Where we are, what we are doing, how we are being, has now become so uncomfortable, so constraining, that like a chick who’s time to hatch has come, we have no choice but to peck our way to whatever is on the other side of the egg we have relied on, whatever is on the other side of safety, because there is no way we are going to survive if we stay in this egg. These are times that call for something far greater than change. They are times that call us to transformation. And I want to suggest to you all this morning that, not only are we up to this challenge, but as people of faith we have a particular role to play in it. We have a particular gift to offer and now is not the time to be stingy or coy with it!
The gift we have is the gift of faith and a whole lot of experience leaning into the assurance of things hoped for, the conviction of things unseen [Hebrews 1:1]. Which is what that little chick does right before it falls into the world. It leans into some mysterious store of courage, finds some assurance in things hoped for, some conviction in things unseen, and then starts nibbling away. We humans do it too, from time to time, when we find ourselves wrestling with our lives the way they are. When we cry and pry ourselves loose from the discomfort of the known in order to drop into whatever is next. And at some point, each and every one of us will be called beyond this egg we know as life into the great whatever.
The times we are in call for great transformation. They call for change that cannot be undone. If I take an ice cube out of the freezer, drop it into a dish and wait awhile, I’ll have water, which I could put back into the fridge and freeze. That’s change. Transformation is something altogether different. It’s like the little chick who comes out of the egg, who cannot possibly return once all the work is done. That’s transformation. That’s what’s needed now.

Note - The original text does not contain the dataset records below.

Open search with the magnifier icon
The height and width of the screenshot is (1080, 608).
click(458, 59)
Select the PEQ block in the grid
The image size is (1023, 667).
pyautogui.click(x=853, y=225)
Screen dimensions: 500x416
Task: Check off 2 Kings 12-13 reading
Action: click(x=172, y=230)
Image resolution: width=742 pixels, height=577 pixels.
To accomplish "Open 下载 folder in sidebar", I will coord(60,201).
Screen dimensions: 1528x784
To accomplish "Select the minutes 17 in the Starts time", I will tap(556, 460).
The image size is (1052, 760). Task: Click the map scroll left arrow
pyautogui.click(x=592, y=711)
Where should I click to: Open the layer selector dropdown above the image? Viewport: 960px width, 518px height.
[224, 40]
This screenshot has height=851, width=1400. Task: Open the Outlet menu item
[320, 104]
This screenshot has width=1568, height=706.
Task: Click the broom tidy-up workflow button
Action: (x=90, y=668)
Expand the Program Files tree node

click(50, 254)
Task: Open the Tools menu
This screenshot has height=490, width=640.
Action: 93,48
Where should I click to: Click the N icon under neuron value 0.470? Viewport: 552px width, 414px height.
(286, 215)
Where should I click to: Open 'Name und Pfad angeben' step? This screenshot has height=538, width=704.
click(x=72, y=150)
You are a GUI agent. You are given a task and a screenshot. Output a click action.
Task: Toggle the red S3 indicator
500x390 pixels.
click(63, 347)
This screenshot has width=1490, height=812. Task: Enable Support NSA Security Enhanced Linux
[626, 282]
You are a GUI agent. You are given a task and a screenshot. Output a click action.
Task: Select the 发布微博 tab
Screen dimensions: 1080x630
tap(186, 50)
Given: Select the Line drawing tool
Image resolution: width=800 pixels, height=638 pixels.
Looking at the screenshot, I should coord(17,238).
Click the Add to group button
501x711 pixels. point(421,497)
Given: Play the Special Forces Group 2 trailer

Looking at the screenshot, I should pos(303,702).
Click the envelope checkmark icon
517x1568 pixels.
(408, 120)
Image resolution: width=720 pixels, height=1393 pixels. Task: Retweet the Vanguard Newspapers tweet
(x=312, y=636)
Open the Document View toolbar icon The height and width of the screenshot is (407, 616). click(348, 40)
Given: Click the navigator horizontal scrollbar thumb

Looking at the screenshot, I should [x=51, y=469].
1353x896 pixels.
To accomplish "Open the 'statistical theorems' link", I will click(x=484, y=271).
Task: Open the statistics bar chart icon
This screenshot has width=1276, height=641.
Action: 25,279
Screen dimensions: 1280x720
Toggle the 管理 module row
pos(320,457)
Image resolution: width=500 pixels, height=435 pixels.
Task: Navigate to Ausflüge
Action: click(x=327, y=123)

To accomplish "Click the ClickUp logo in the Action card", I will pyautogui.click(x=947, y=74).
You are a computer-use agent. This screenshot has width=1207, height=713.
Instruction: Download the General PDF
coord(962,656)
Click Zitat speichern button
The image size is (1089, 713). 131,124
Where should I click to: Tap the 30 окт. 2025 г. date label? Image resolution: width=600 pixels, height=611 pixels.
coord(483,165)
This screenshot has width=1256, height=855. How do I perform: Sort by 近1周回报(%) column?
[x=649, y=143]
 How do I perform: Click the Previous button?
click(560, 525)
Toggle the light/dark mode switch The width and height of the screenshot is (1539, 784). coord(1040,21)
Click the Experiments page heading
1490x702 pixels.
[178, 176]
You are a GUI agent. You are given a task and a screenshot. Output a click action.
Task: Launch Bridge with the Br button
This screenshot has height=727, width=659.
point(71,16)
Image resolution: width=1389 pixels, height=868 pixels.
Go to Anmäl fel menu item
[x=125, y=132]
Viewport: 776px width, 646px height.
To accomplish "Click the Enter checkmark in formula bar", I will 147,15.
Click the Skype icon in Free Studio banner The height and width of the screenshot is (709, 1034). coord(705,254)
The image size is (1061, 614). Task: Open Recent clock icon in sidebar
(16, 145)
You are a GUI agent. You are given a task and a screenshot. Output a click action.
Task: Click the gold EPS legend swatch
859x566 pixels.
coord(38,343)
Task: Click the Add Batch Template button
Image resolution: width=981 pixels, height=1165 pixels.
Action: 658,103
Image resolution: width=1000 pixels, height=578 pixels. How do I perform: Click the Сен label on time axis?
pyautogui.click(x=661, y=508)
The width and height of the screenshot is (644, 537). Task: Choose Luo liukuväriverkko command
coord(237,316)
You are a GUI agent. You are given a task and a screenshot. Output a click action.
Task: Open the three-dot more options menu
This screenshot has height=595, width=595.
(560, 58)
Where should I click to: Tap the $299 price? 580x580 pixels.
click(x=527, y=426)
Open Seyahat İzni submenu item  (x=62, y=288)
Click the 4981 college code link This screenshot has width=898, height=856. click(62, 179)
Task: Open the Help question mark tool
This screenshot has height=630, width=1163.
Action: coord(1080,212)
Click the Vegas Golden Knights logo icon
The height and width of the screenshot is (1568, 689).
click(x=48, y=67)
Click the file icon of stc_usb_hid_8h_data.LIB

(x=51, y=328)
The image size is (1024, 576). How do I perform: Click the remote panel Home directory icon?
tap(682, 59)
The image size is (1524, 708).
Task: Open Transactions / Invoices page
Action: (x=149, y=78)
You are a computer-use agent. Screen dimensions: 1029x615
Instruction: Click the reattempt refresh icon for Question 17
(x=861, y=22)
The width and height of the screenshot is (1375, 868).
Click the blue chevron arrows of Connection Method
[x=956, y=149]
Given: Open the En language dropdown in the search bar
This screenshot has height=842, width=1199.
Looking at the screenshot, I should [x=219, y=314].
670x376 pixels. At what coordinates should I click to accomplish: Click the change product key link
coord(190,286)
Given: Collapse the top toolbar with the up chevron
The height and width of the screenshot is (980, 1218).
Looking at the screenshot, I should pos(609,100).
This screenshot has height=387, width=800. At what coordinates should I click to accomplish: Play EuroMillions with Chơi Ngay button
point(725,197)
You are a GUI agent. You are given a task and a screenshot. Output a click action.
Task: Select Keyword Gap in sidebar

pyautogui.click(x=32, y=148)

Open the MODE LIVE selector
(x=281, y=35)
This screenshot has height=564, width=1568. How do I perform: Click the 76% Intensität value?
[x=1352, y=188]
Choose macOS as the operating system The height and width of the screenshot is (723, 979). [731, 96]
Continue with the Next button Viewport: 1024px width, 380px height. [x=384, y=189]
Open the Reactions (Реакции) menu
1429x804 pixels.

My friends, do not, for a moment, undervalue what happens in this church, or in hundreds of thousands of churches around the globe. As people of faith we stop and pay particular focus to many things many others run right past. That focus equips us to see what sometimes others cannot. That throughout time, whenever God’s children thought they were at the end, a new way forward was made clear. In these days, with so much fear, anxiety and uncertainty, I think our communities, our nation and indeed our world could benefit from a little blessed assurance. And I can’t think of a better group of messengers to bring it out into a beautiful but struggling world.
Hymn #298 Wake Now My Senses [v. 1,2,3 & 5]
Offering shared with Brattleboro Cable Television
Offertory Theme from Spartacus by Alex North
Blessing Candles of Joy & Sorrow
Unison Affirmation
Hymn #1018 Come and Go With Me
Extinguish the Chalice
Inside the egg we recognize that the worldview from here is not enough.
Welcoming discomfort, and trusting in what is not yet, we extinguish this chalice…
and begin pecking our way into the unknown.